WORK TO COMPLETE:
Give again, exactly as written, the lines of the records below from the line with "Open the Company Settings breadcrumb link" to the line with "Image resolution: width=1508". Both end lines count; pictures do not.

MATERIAL FOR THE TASK:
━━━━━━

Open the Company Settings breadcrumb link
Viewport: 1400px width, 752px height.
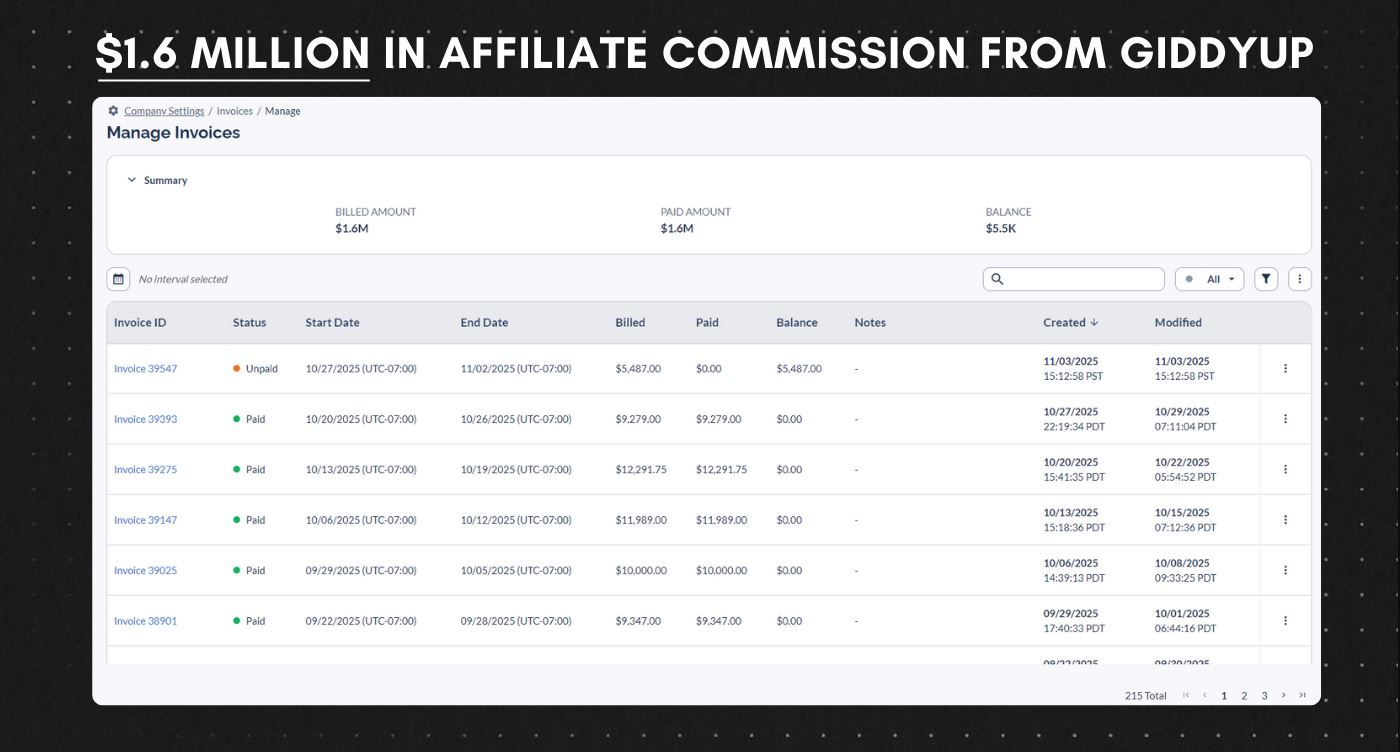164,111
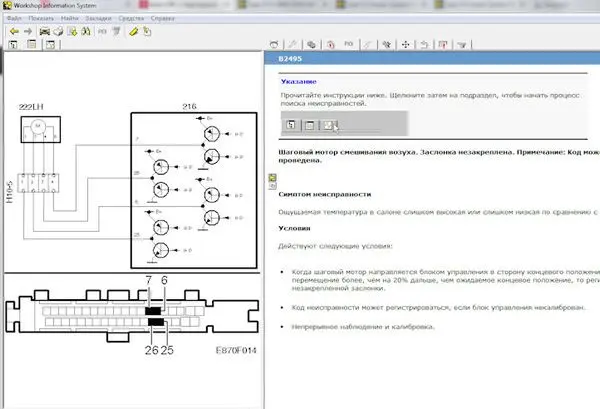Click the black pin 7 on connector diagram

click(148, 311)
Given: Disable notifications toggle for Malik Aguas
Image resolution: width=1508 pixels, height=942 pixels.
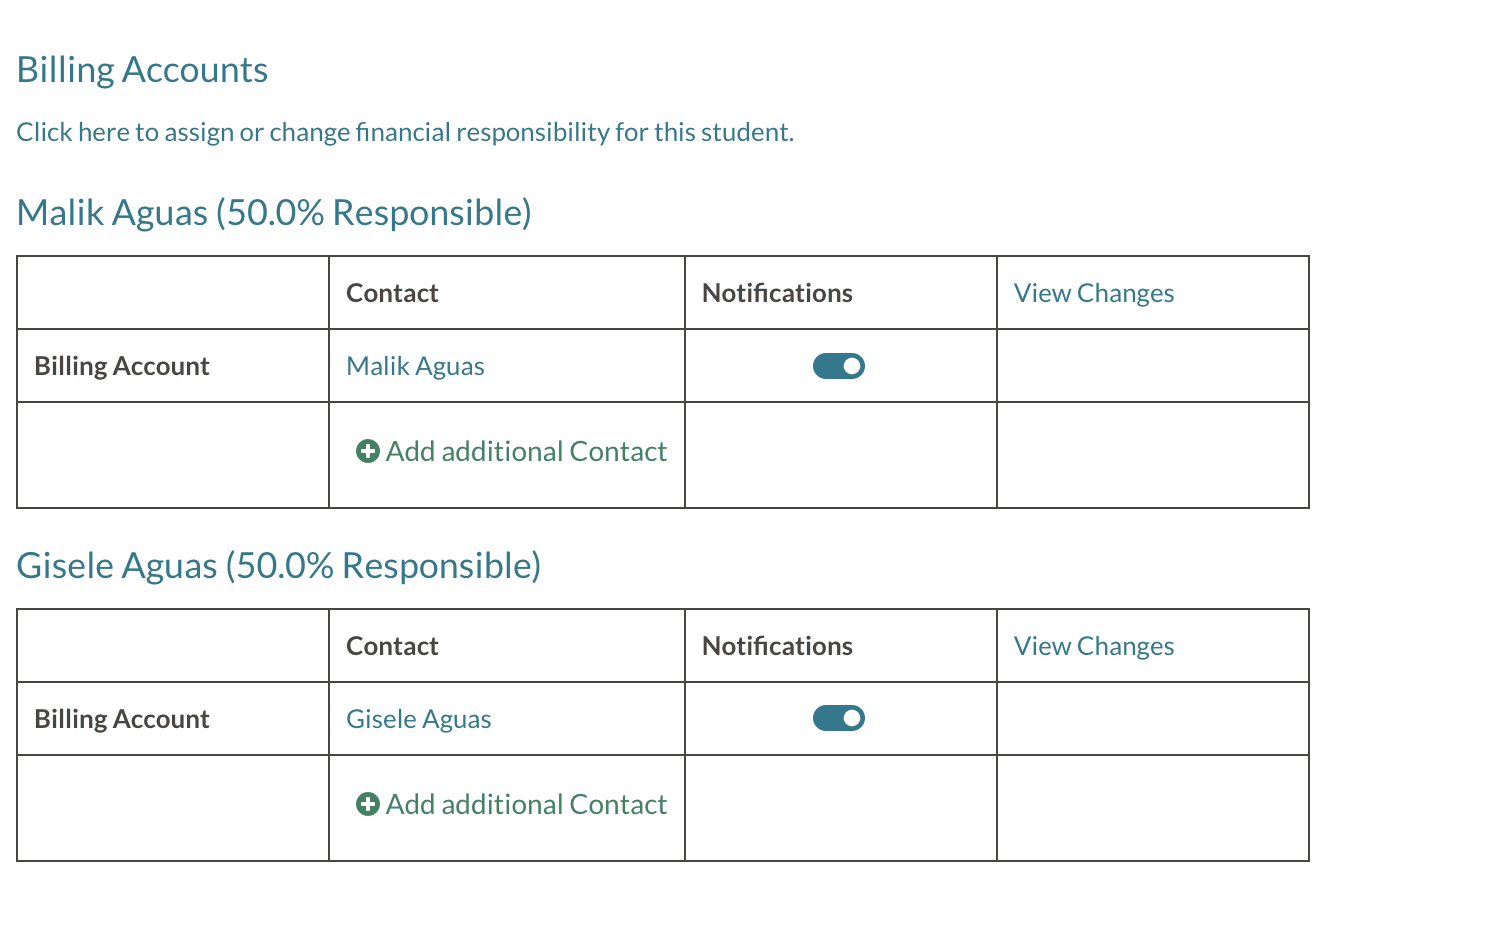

━━━━━━

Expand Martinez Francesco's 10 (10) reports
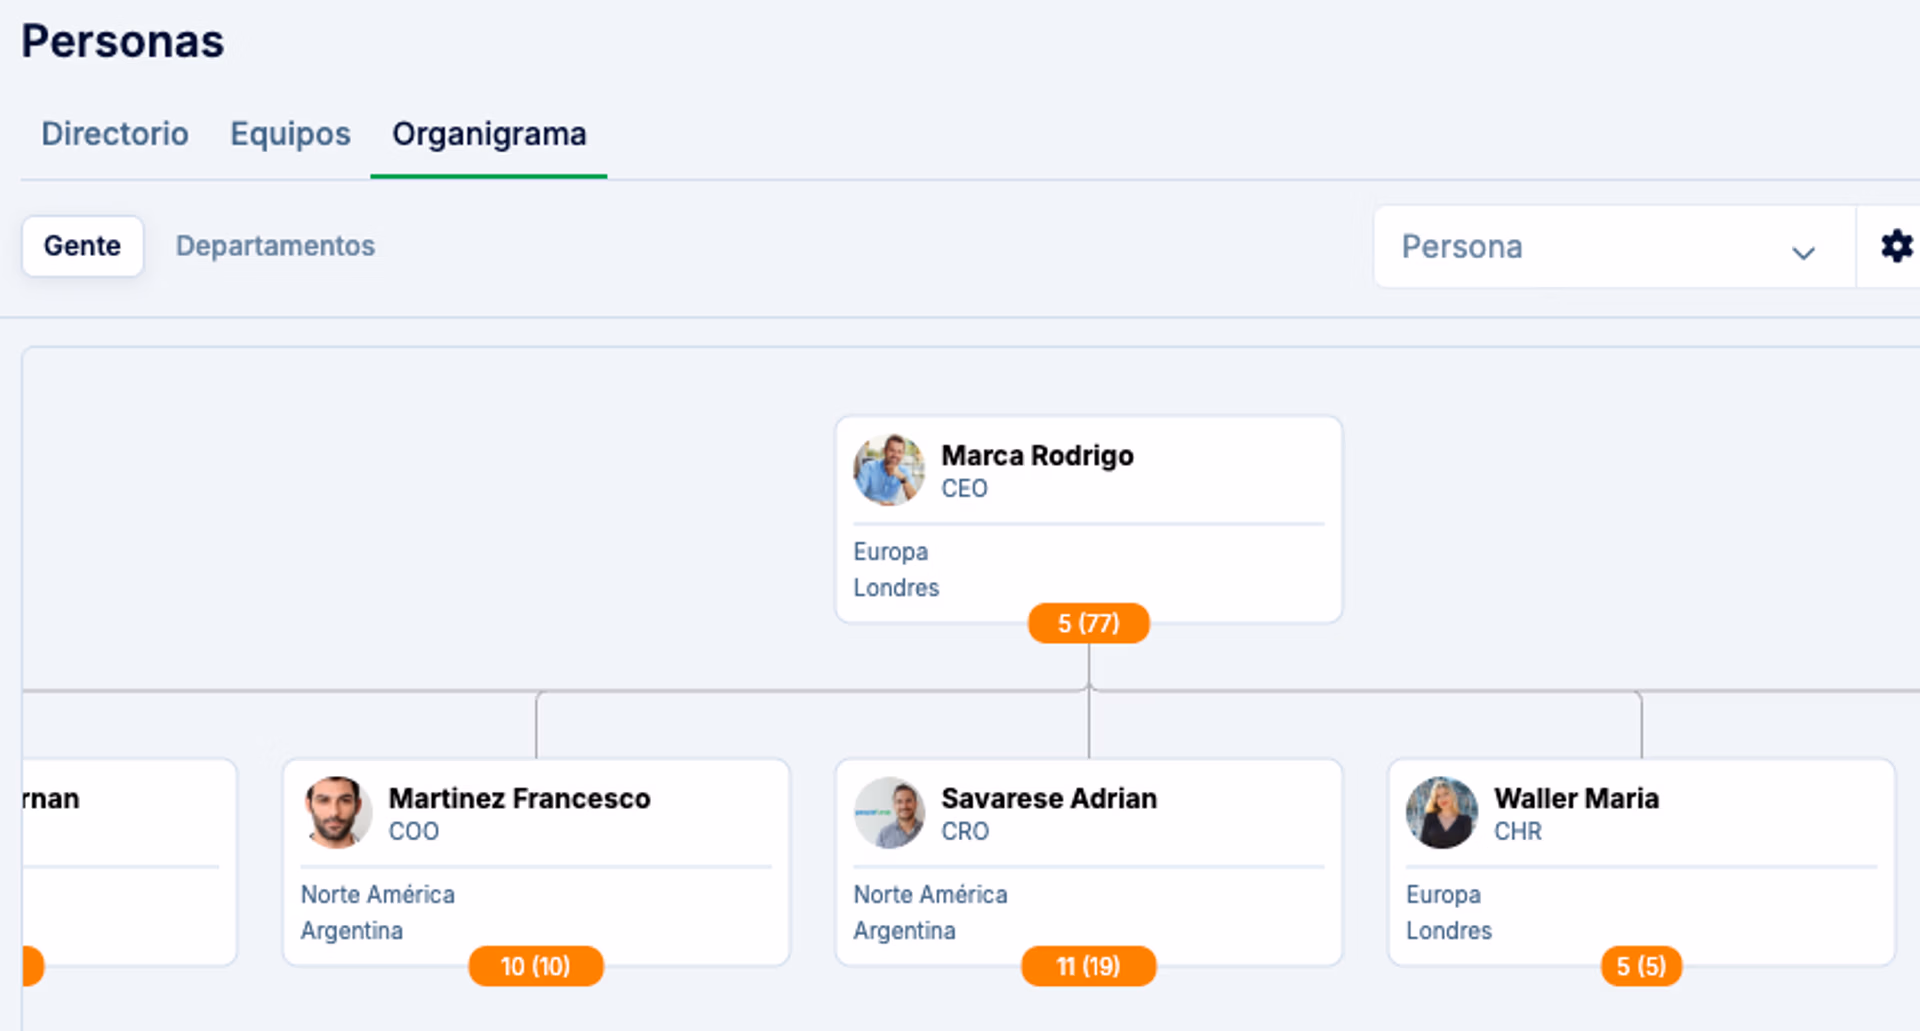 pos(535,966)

━━━━━━

TASK RESULT:
Open the Company Settings breadcrumb link
Viewport: 1400px width, 752px height.
164,111
Click the black pin 7 on connector diagram

click(148, 311)
Given: Disable notifications toggle for Malik Aguas
Image resolution: width=1508 pixels, height=942 pixels.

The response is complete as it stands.